7.2 Section 29 and Section 31 of the Act shall not apply to this Deed or to any other security given to the Secured Party pursuant hereto.
7.3 For the avoidance of doubt, the powers of the Secured Party by virtue of this Deed shall not be limited to those specified in Section 30 of the Act. For the purpose of all powers conferred by statute, the Secured Obligations shall be deemed to have become due and payable on the date hereof.
7.4 In exercising the powers referred to in Clause 7.1, the Charged Property or any part thereof may be sold or disposed of at such times and in such manner and generally on such terms and conditions and for such consideration as the Secured Party may think fit. Any such sale or disposition may be for cash, debentures or other obligations, shares, stock, securities or other valuable consideration and be payable immediately or by instalments spread over such period as the Secured Party may think fit.
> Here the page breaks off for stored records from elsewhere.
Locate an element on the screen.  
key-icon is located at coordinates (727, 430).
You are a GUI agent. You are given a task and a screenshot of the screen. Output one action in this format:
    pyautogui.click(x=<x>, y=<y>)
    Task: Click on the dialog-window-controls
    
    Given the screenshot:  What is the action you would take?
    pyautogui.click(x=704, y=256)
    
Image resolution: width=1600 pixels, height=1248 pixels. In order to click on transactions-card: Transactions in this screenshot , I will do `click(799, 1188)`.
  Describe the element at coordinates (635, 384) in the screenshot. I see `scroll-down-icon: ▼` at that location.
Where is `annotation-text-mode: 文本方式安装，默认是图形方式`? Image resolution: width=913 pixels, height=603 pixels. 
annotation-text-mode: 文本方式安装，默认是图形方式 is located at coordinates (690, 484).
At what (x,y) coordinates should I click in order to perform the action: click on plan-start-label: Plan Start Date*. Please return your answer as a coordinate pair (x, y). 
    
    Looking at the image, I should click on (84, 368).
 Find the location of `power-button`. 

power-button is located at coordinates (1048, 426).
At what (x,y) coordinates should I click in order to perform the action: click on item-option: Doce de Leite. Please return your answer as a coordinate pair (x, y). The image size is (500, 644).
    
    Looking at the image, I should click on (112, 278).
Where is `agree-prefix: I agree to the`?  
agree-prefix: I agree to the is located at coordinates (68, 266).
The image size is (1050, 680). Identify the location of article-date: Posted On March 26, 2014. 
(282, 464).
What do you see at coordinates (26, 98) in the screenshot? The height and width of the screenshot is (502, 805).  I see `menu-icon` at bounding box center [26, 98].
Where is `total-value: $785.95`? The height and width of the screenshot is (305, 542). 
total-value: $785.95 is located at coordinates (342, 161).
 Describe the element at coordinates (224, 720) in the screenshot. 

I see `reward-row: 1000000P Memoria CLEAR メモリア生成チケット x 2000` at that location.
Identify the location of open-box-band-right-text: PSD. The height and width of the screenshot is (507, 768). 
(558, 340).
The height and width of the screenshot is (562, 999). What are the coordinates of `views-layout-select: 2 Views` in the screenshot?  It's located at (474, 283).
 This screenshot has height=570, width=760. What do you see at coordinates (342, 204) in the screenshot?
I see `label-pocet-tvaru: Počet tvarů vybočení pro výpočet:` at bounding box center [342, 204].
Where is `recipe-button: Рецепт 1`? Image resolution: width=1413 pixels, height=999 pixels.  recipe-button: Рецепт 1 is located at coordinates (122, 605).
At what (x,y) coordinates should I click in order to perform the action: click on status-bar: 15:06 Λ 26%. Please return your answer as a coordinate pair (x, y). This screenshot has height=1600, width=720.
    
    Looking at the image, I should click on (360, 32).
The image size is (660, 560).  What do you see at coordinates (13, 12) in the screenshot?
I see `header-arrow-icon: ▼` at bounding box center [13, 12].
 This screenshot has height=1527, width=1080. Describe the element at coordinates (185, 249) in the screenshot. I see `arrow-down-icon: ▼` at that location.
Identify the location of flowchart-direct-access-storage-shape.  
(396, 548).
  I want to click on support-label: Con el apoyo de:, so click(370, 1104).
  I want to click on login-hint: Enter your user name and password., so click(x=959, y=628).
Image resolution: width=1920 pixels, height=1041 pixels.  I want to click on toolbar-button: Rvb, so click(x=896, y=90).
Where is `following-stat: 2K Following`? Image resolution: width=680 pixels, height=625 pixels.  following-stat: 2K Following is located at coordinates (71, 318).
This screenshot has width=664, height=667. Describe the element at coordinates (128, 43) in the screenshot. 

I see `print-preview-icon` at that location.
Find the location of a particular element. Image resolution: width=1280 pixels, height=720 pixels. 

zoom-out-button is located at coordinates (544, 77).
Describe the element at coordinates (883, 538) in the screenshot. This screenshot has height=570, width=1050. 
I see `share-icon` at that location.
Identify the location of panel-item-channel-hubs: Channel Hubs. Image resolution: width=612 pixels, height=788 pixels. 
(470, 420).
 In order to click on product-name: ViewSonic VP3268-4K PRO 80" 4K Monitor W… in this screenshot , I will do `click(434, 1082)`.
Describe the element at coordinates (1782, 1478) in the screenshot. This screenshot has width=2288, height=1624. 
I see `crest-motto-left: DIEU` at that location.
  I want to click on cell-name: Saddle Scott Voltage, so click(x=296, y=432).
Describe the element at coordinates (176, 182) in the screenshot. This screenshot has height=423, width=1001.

No purchaser or other person shall be bound or concerned to see or enquire whether the right of the Secured Party to exercise any of the powers hereby conferred has arisen or not or be concerned with notice to the contrary or with the propriety of the exercise or purported exercise of such powers.
7.5 All money received by the Secured Party in the exercise of any powers conferred by this Deed shall be applied after the discharge of all liabilities having priority thereto in or towards satisfaction of the Secured Obligations in the following order of priority (save that the Secured Party may credit the same to a suspense account for so long and in such manner as the Secured Party may from time to time determine): first, in satisfaction of or provision for all costs, charges and expenses incurred and payments made by the Secured Party and of all remuneration due hereunder in each case, together with interest (as well after as before judgment and payable on demand) at the Default Rate from the date the same becomes due and payable until the date the same are unconditionally and irrevocably paid and discharged in full; second, in payment to the Secured Party to be first applied in or towards the discharge of the Secured Obligations; third, in retention of an amount equal to any part or parts of the Secured Obligations as are or are not then due and payable but which (in the sole and absolute opinion of the Secured Party) will or may become due and payable in the future and, upon the same becoming due and payable, in or towards satisfaction thereof in accordance with the foregoing provisions of this Clause 7.5; andand fourth, after the end of the Security Period, in payment of the surplus (if any) to the relevant Chargor or other person entitled thereto.
7.6 the Secured Party shall not be liable to account as mortgagee in possession in respect of all or any part of the Charged Property and shall not be liable for any loss upon realisation or for any neglect or default to present any interest coupon or any bond or stock drawn for repayment or for any failure to pay any call instalment or to accept any offer or to notify the Chargor of any such matter or for any negligence or default by its nominees, correspondents or agents or for any other loss of any nature whatesoever in connection with the Charged Property.